PD13: Hujan Pertama

37 5 0
                                    

Waktu makan malam sudah lewat berjam lalu. Tanjung belum juga pulang dari kerja lemburnya. Katanya, Tanjung akan pulang pukul 21.00, tapi sudah satu jam berlalu Tanjung belum juga terdengar mengucap salam. Namun, bukan itu. Bukan perkara itu yang dicemaskan Ayu dan Dana. Bukan masalah Tanjung terlambat pulang karena setengah jam lalu ia sudah mengabari bahwa pekerjaannya belum selesai. Lialah yang mereka cemaskan. Ayu dan Dana menunggu Lia yang belum juga pulang sejak pamit pergi sepulang sekolah. Sudah ditelepon berkali-kali, nomornya tidak aktif.

"Coba telepon lagi adikmu, Dana!" titah Ayu. Cemas kentara dalam nada suaranya.

Dana mengeluarkan telepon genggamnya. Operator yang langsung menjawabnya. "Masih belum aktif, Bu," lapor Dana. Dana juga tak dapat menyembunyikan kecemasannya. Betapa tidak, Lia tidak biasanya belum di rumah semalam ini. Ia malah jarang sekali keluar malam. Bisa dihitung jari. Sadar begitu, Dana berdiri.

"Mau pergi ke mana, Dana?"

"Mencari Lia, Bu."

"Ya, coba cari adikmu!"

Dana mengangguk. Ia bergegas.

"Assalamualaikum," Putra muncul dari balik pintu, tepat saat Dana hendak membukanya.

Dana menyingkir, memberi jalan untuk Putra masuk. Putra baru menapakkan langkah kedua saat Dana memanggilnya. Dana mendadak terpikir menanyakan keberadaan Lia pada Putra. "Lu liat Lia?"

"Lia? Sore tadi gue bareng dia."

"Kamu pergi dengan Lia?!" Pertanyaan dengan intonasi tinggi itu datang dari Ayu. Suaranya yang keras sontak membuat Putra dan Dana menolehnya.

"Ya, tadi sore," jawab Putra hati-hati.

"Kamu sudah ada di sini sebelum maghrib. Lalu di mana Lia? Kamu tinggalkan dia sendirian?"

Putra terdiam. Ia memang sudah sampai di rumah sebelum maghrib. Usai mandi dan berganti pakaian, Putra keluar lagi. Ia menunaikan maghrib, kemudian dilanjut isya di masjid dekat rumah. Putra mengira Lia pulang tak lama setelahnya sehingga ia membiarkan dirinya berlama-lama di masjid.

"Lia belum pulang?" Putra bertanya retoris, seakan ia akan mendengar jawaban berbeda.

"Kamu pikir apa artinya pertanyaan Dana itu jika Lia sudah pulang?" Ayu melotot tajam, urat-urat di wajah dan lehernya menegang.

Lia belum pulang? Di mana dia?

"Kalau sampai terjadi apa-apa dengan Lia—Hei, aku belum selesai bericara!" Ayu menambahkan sebab Putra buru-buru meninggalkan ruang tamu. "Tak tahu sopan santun!"

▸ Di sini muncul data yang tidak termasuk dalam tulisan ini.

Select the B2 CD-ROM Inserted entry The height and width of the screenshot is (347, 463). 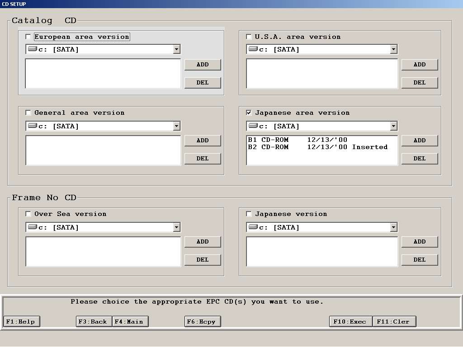[317, 147]
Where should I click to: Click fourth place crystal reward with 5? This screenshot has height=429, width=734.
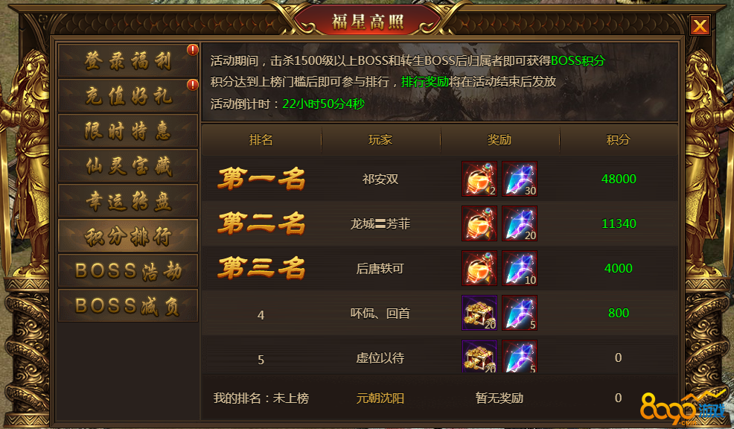coord(520,313)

"Bu, tenanglah. Dana dan Putra akan segera membawa Lia pulang. Semoga Lia baik-baik aja." Usai mencium tangan Ayu, Dana segera berlalu, mengejar Putra.

:::

Dari mana kita tahu perasaan ini cinta?

Lia menggeleng-gelengkan kepala, berusaha melenyapkan suara Putra yang terdengar begitu nyata, seperti Putra berada tepat di sampingnya, membisikkan pertanyaan itu. Sudah mencurahkan seluruh kegundahan hatinya kepada Yang Maha Mendengar, pertanyaan itu masih mengusik Lia. Belum sepenuhnya ia dapat menerima kenyataan ini.

"Lia?"

Langkah Lia terhenti, tepat di depan seorang laki-laki yang muncul dari belokan. Laki-laki, Alam itu menatap Lia dengan raut yang aneh. Bingung mendominasi, tapi ada sedikit amarah dan sedih menggurat di wajahnya yang tampan.

"Lu nangis? Kenapa?"

Lia menunduk, malu mata sembapnya dipersoalkan.

"Lia, siapa yang bikin lu nangis? Bilang sama gue! Biar gue kasih dia pelajaran." Kali ini, marah mendominasi air muka Alam. Ia begitu sebal melihat mata Lia yang memerah, seakan lupa jika dirinya sering membuat perempuan menangis patah hati akibat tabiatplayboy-nya. Ah, tapi itu masa lalu. Tabiat playboy Alam layu, lalu mati perlahan di hadapan gadis yang tengah ditatapnya ini.